A 9h du matin j'arrivai à Angoulin, mais le sieur de Torinville avoit eu ordre d'évaquer ce
vilage à la pointe du jour et de marcher avec les troupes qui y étoient campées le long de la
coste vers Rocheffort parceque l'escadre angloise s'étoit toute portée sur ce costé. On me
signifia soudain de continuer ma marche et d'aller toujours jusques à ce que j'atteignis le dit
sieur de Torinville. Je ne fus pas plus tost sorty d'Angoulin et à l'entrée de la garenne de
Chatelaillon, la mer estant haulte, que j'apperceus par dessus de petites dunnes de sablequi
servoient de retranchement à cette partie, deux voilles qui me parurent à bonne portée de
mousquet. Ne voyant que le haut des mats, je pençay que ce pouvoient être des traversiers qui
s'étoient échoués sur le platin pour être à l'abry de l'ennemy. je m'avançay seul jusque sur ces
dunnes et fus détrompé en voyant que c'étoient deux grandes chaloupes de l'escadre dans
laquelle il paraissoit y avoir trois cent hommes de troupe. je retournay à mes dragons et
après avoir fait faire silence. "Mes amis, leur dis-je, vous êtes tous francès, vous avez vos
biens, vos fâmes, vos enfans, votre personne à deffandre", et leur montrant les deux chaloupes
"Voilà l'ennemy il faut faire bonne contenance ; alons nous montrer sur le platin ! Je ne vous
exposeray pas innutillement, mais que personne ne tire que je n'en donne l'ordre !" En nous
avanceames en avant des dunnes à portée de pistolet de l'ennemy. Il y auroit eu de
l'imprudence de faire feu dessus : l'ennemy auroit tiré sur nous des pierriers à mitraille et des
coups de fusil qui nous auroient eu bientôt balayer, sans qu'aucune troupe eut peu se montrer.

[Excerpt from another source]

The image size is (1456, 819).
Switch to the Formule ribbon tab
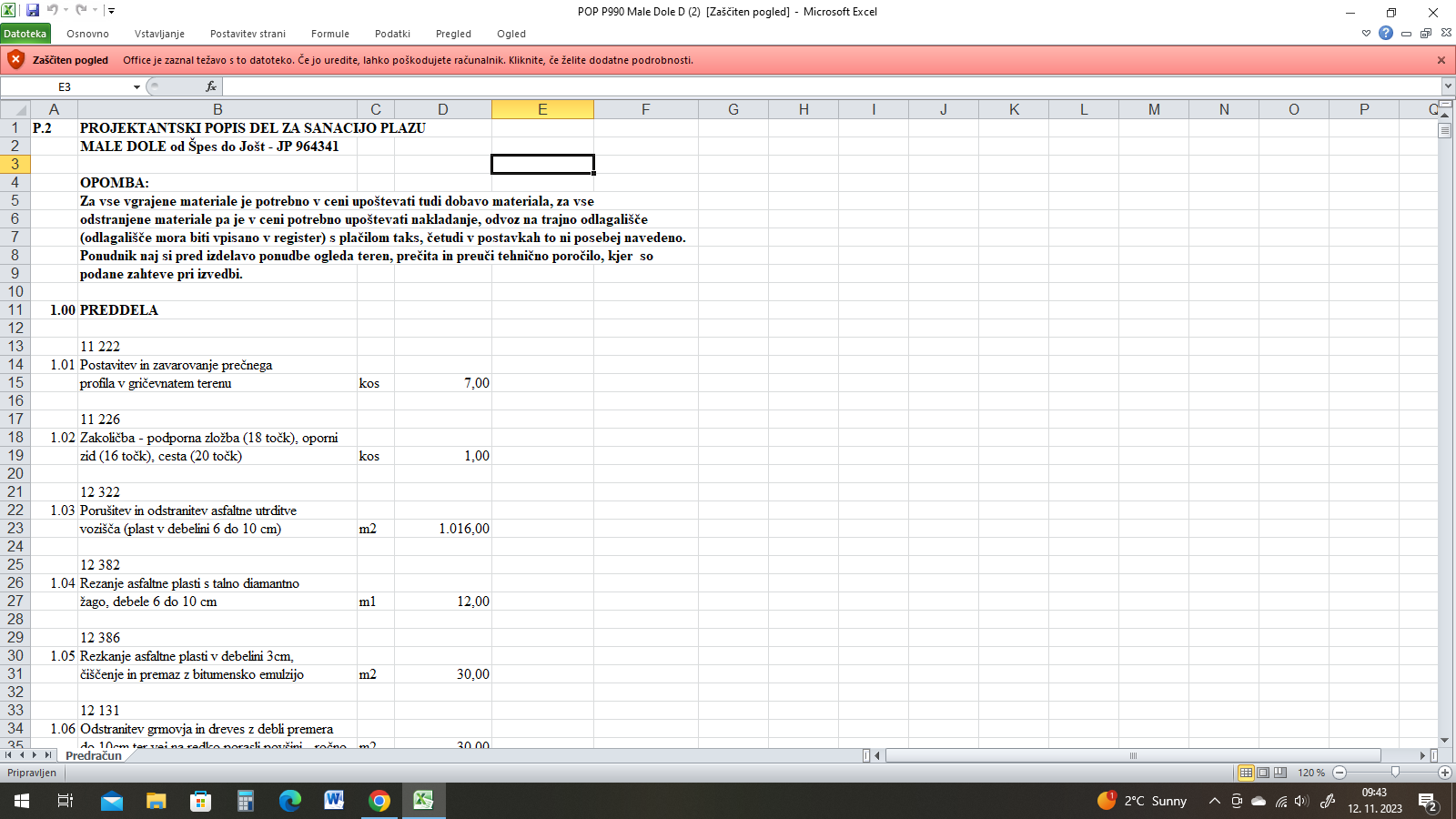coord(329,34)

C'étoit démasquer notre faiblesse et leur annoncer qu'ils pouvoient sans rencontrer le
moindre empechement faire leur dessente dans cet endroit. Au lieu qu'en en faisant que les
observer, ils soubsonnèrent beaucoup de troupes retranchées dans la garenne et ils prirent le
large. Je rentray pour lors dans la garenne et continuay ma routte lorsqu'à l'arrivée de
Chatelaillon, je vis de nouveaux mes deux chaloupes qui sondoient sur cette pointe."